**TO-DO LIST**.
1. In the blog text about Pizza Hut in China below, rewrite the paragraph beginning "When you are travelling" as a short bulleted list that keeps its main facts.
2. Write the next few sentences of the blog text about Pizza Hut and expat life in China that follows, picking up right after its final sentence.

**TEXT PASSAGE**.
=-=-=-=-=

When you are travelling, and you don’t know Chinese food all that well, there is one place you can always count on in an emergency: Pizza Hut. To be honest, the place is way over priced, and the quality of the food isn’t all that great. However, here is a scary thought: Pizza Hut in China is actually better than Pizza Hut back in America. One of the only selling points is the convenience. In this part of China, Pizza Huts are nearly everywhere.
The other thing is breakfast. Pizza Hut is one of the places where you can get western style eggs, including omelettes and bacon. Sure, diners back in Jersey do this much, much better. But this obviously isn’t New Jersey, and thank the lord for that. If you are in Xinbei, it might be better to check into OK Koala first — especially if it’s a Sunday morning.
“You are asking the wrong person. I am quite antisocial. I don’t know.”
I said this to a friend of mine, recently. She’s Chinese, and her fiance is an American new to China. In day to day to life, he is surrounded by his future Chinese in-laws. He’s also surrounded by Chinese, and not his native language. Potentially, he may feel like a stranger in strange land, and she was wondering how and where he could meet fellow expats. As we talked, I realized that trying to use my fundamental lack of people skills as an escape was not going to be helpful to her and her fiance. So, I thought extra hard for answer.

=-=-=-=-=

**EXTRACTED RECORDS**.

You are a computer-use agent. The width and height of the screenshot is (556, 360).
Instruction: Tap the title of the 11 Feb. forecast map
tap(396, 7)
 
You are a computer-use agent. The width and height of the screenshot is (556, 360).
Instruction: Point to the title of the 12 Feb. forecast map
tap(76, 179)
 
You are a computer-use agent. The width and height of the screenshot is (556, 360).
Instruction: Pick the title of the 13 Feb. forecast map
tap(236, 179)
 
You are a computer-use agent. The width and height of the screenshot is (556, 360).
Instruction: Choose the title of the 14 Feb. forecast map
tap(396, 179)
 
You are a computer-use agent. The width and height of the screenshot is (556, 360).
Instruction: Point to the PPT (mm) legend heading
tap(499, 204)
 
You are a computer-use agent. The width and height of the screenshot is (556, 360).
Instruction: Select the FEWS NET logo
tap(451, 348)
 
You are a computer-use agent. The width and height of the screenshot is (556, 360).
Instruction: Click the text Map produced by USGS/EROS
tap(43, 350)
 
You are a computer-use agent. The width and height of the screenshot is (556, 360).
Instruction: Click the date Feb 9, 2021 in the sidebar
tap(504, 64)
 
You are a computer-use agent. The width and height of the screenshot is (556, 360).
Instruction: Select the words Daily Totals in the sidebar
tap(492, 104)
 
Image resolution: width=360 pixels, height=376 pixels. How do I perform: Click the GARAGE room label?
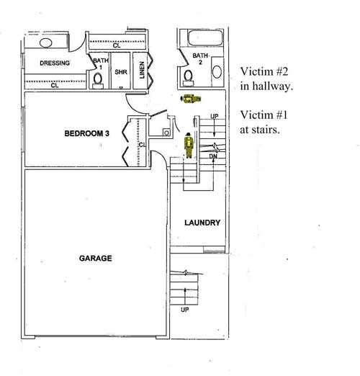(x=96, y=258)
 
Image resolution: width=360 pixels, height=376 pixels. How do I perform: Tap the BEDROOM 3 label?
(x=87, y=133)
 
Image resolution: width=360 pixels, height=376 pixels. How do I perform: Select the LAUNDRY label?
(x=202, y=223)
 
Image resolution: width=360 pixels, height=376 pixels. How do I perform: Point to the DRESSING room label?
(x=55, y=63)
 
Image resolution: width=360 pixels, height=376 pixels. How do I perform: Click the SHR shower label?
(x=121, y=72)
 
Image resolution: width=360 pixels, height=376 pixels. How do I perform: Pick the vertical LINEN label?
(x=142, y=70)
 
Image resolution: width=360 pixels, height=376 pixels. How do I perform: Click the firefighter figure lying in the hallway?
(x=191, y=99)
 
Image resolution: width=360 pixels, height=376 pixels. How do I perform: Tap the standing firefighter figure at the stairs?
(x=189, y=146)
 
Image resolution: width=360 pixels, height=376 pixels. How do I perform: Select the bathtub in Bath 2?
(x=205, y=37)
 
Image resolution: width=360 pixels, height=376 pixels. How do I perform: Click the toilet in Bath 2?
(x=188, y=78)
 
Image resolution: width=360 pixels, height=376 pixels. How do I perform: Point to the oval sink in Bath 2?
(x=217, y=71)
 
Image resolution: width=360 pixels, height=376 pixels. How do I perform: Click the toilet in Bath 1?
(x=98, y=81)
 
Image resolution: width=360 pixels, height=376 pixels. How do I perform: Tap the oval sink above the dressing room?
(x=45, y=43)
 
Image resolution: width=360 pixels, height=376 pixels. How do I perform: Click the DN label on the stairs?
(x=213, y=156)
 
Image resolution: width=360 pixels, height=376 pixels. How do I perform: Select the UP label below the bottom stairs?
(x=184, y=310)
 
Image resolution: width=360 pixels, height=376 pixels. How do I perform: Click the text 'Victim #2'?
(x=264, y=71)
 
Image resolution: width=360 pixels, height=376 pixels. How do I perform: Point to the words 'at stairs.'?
(x=260, y=130)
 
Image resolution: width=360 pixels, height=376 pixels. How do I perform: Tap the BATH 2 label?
(x=200, y=59)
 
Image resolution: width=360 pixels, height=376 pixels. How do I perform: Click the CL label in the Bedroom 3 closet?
(x=142, y=145)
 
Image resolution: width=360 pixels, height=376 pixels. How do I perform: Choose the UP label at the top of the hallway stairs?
(x=215, y=116)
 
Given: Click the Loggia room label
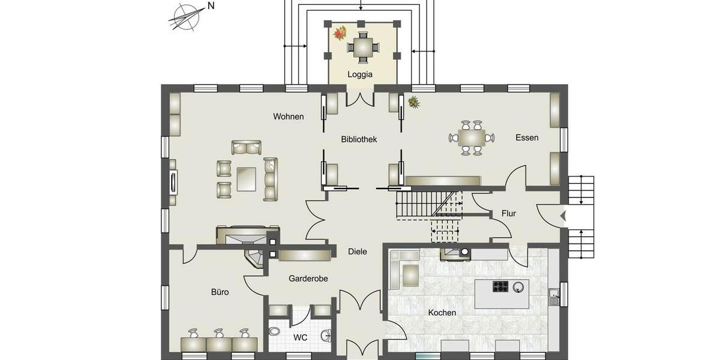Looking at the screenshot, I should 360,75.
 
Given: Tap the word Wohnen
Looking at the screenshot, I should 288,116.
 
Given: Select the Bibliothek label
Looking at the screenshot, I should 359,139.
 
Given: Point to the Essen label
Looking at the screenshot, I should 527,137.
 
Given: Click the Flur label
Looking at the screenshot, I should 509,214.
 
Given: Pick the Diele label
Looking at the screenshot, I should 358,252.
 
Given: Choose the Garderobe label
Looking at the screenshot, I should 308,278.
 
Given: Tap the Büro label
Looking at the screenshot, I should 220,292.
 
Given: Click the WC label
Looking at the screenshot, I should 301,338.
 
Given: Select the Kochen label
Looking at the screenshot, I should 442,313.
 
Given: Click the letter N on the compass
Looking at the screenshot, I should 211,6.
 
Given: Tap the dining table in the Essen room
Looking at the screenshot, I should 472,138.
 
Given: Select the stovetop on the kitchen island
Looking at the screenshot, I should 500,286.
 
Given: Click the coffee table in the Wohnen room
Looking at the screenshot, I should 246,178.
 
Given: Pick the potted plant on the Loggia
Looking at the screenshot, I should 340,32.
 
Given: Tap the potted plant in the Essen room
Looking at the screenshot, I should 413,102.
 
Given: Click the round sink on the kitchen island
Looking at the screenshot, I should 518,287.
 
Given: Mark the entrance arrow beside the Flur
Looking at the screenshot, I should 563,215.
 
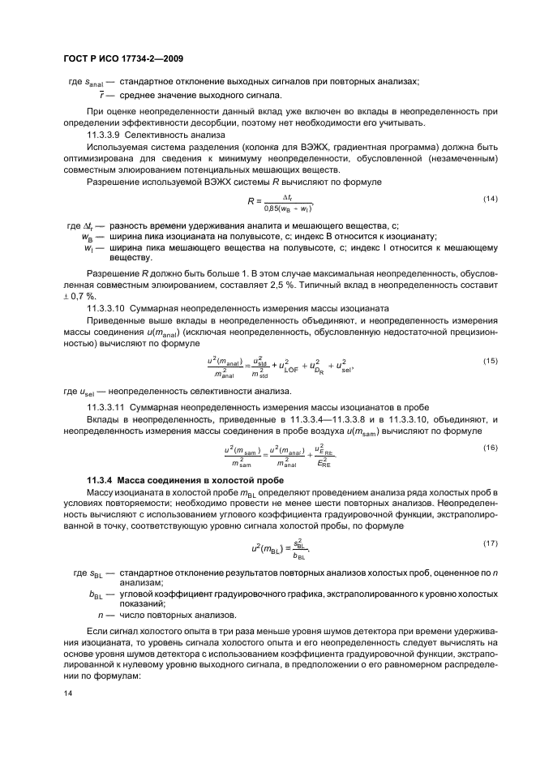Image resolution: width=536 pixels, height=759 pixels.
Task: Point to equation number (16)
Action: [490, 448]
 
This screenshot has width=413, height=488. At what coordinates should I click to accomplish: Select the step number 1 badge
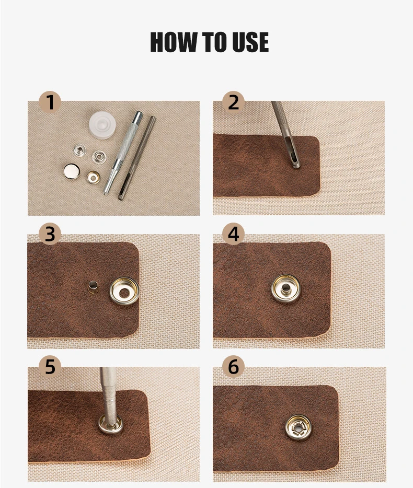[50, 102]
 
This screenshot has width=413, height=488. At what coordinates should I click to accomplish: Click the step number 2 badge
[233, 102]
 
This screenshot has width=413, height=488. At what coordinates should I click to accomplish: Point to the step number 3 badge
[50, 234]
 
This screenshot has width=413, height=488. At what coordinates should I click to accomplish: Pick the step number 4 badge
[233, 234]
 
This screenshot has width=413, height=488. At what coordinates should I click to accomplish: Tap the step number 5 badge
[50, 366]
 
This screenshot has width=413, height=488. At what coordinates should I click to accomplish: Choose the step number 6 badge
[233, 366]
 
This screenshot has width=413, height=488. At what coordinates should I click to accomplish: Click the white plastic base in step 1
[102, 124]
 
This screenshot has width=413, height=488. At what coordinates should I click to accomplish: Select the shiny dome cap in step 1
[72, 171]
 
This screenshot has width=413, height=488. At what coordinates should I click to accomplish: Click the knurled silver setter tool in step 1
[123, 153]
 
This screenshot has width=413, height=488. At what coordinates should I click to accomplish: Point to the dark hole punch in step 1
[136, 158]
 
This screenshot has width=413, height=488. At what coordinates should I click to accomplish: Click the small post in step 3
[92, 287]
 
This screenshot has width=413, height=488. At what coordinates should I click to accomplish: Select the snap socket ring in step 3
[124, 292]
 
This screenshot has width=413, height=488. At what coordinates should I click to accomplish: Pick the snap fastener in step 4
[286, 289]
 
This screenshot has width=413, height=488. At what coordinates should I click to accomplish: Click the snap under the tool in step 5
[111, 424]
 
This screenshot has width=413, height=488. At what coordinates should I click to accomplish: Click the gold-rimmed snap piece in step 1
[93, 178]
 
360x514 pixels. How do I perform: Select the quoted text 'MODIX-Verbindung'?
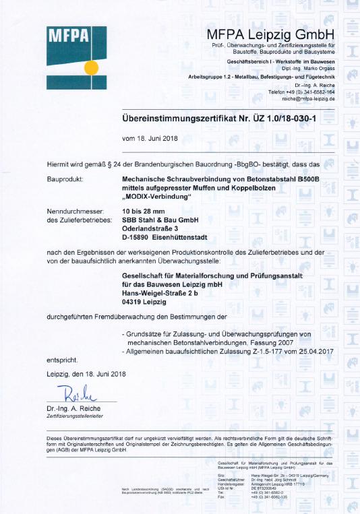pos(157,196)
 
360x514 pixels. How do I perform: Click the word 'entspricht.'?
pos(63,360)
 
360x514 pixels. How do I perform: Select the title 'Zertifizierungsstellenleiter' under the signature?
pos(78,417)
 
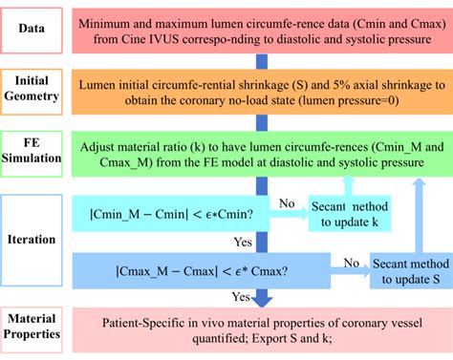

=-=-=-=-=

**EXERCISE RESPONSES**.
1.
- For travelers who don't know Chinese food well, Pizza Hut is a dependable fallback.
- It is overpriced, and the food isn't very good.
- Even so, Pizza Hut in China is better than Pizza Hut in America.
- Its main advantage is convenience: in this part of China, Pizza Huts are nearly everywhere.

2.
And then my mind drifted to Satina Anziano. She used to operate Grandma’s Nook in Wujin. It was a bakery that specialized in super awesome multigrain and sour dough breads. Plus there were always homemade chocolate chip cookies and rather illicit and guilty pleasure inducing cinnamon rolls. I mean, who else in Changzhou actually made and sold cinnamon rolls? She used to do Sunday brunch in at her Wujin shop, too. Only, I was always too busy to go. After all, I tend to be an antisocial, brooding, solitary type of guy. I know that’s a problem, and I am trying to get over it. Plus, I had too many part time jobs on Sunday, so I never went.
Satina has since retired and sold her shop. But, she’s still active in the expat community. Her brunches never ended, they just migrated from Wujin to Xinbei. Every sunday, Grandma’s brunches are now available at OK Koala, which can be found just one B1 BRT stop beyond Xinbei Wanda Plaza.
Every Sunday, you can get the sort of heavy breakfast that would be readily available all day in either an Australian cafe or a New Jersey diner. By this, I mean scrambled eggs, toast, potatoes, omelettes, and much more. This is the ultimate comfort food while living in Changzhou. Why? It’s hard to find. if you don’t make it for yourself. Besides OK Koala, the only place to get a breakfast like this would be Pizza Hut. After all, they serve omelettes and hash brown sticks. Only, the person eating one table over from you will be Chinese, and they will be spooning an expensive porridge into their mouth. And they will likely be more concerned with staring at QQ on their iPhone than talking to you.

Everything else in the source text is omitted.